The plan is to begin with a series of lectures by Moritz Groth on derivators. After that, we plan to study (parts of) Dominic Joyce‘s paper on algebraic geometry over C-∞ rings, and presumably move a bit in the direction of derived differential geometry.
by Moritz Groth
Abstract The theory of derivators – going back to Grothendieck and Heller – is a purely (2-)categorical approach to an axiomatic homotopy theory. The usual passage from a model category (resp. an abelian category) to the underlying homotopy category (resp. derived category) results in a loss of information. The typical defects of triangulated categories (e.g. the non-functoriality of the cone construction) can be seen as a reminiscent of this fact. The basic idea of a derivator is that one should instead simultaneously form homotopy/derived categories of “all” diagram categories and also keep track of the restriction and homotopy Kan extension functors.

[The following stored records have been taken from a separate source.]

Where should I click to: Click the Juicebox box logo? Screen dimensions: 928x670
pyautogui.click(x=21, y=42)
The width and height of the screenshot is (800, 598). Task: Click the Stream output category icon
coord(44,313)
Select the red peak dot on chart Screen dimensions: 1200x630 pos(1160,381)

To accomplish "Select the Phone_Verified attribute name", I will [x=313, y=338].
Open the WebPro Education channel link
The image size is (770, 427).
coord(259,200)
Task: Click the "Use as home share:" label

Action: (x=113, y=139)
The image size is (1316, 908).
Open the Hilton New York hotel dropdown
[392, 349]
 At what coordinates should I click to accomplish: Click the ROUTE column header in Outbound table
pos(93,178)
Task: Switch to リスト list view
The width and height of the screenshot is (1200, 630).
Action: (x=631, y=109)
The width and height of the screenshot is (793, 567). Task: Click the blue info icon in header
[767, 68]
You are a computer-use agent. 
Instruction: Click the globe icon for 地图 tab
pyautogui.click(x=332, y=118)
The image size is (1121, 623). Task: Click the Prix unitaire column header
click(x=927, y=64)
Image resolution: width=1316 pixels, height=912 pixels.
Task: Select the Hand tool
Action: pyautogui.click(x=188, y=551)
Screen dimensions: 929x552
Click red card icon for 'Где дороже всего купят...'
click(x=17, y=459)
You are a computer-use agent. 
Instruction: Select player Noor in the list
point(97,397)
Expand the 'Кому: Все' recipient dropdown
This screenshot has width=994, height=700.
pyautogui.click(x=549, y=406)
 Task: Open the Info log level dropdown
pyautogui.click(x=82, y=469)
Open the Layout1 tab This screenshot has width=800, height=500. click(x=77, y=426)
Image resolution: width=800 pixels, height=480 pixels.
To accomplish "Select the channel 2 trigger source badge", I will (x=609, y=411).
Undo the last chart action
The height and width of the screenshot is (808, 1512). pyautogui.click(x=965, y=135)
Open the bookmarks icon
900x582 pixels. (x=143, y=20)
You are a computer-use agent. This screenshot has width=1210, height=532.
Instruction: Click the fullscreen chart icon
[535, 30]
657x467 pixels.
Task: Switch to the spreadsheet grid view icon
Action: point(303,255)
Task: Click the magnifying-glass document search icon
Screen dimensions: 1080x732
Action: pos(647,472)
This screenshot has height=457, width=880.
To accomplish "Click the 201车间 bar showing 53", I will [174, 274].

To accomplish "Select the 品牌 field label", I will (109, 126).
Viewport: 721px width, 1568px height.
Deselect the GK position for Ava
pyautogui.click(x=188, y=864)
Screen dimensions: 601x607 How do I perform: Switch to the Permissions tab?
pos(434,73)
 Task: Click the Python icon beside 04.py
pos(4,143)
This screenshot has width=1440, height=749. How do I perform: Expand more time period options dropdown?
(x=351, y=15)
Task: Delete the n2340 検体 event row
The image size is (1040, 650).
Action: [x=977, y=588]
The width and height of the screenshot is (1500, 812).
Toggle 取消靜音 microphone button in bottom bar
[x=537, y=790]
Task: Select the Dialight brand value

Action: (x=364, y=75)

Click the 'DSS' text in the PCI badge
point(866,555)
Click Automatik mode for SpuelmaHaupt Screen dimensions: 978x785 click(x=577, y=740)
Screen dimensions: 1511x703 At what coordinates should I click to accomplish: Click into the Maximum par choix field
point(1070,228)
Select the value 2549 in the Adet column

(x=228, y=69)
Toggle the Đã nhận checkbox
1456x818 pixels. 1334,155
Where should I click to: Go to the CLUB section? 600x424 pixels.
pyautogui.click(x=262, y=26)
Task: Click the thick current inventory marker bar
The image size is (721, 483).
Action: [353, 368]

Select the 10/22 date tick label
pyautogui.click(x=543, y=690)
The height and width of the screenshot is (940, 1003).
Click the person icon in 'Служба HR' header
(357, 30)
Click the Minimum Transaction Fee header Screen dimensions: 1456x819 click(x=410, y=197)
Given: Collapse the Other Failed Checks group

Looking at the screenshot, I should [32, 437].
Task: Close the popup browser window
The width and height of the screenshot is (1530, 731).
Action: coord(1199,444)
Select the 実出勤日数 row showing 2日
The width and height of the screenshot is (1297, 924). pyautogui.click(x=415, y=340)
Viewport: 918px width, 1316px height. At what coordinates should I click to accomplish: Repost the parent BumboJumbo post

The aim of these talks is to give an introduction to the theory of derivators and to (hopefully) advertise it as a convenient ‘weakly terminal’ approach to axiomatic homotopy theory. Along the way, we will see that there is a threefold hierarchy of such structures, namely derivators, pointed derivators, and stable derivators. A nice fact about this theory is that ‘stability’ is a property of a derivator as opposed to an additional structure. If time permits we will also cover some monoidal aspects of the theory.